Equinox Publishing, Nonfiction.
The experience will also depend on the length and duration of the exercise, the nature of the terrain and the physical and mental stamina of the participant.
In Japan, as Michael Pye writes in his engaging study “Japanese Buddhist Pilgrimage” pilgrimages have been turned into considerably less arduous ordeals than they were in the past thanks to public transport, comfortable lodgings, good food and an ample supply of vending machines.
Truncated versions, like the popular circuit of temples and shrines associated with the “Seven Lucky Gods of Fortune,” can be accomplished in just one day.
This is a little like the condensing of famous sights in China and Japan with miniatures in the stroll gardens of the Edo Period (1603 to 1868), or the practice of building small Mount Fujis that could be climbed by women, the infirm or penurious.

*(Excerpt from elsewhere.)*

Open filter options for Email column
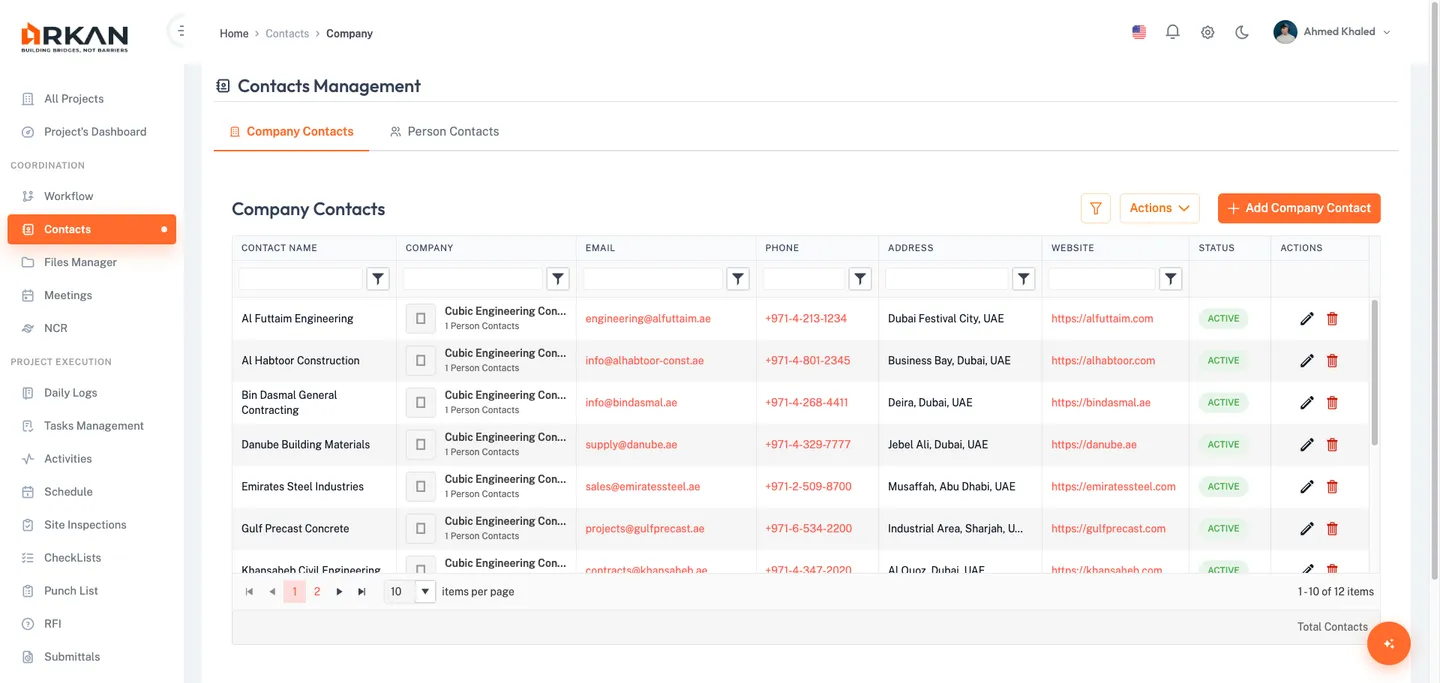tap(738, 280)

In an age when travel permits were hard to come by, pilgrimages were sometimes ruses for those who could not obtain the necessary papers to make excursions for pleasure. Pye, who came to Japan in 1961 and has subsequently tested countless routes first hand, focuses primarily on the country’s traditional “circulatory pilgrimages,” typically involving a sequence of 33 or 88 sites.
The completion of these perambulations, we learn, may be serious affairs, but are rarely somber undertakings.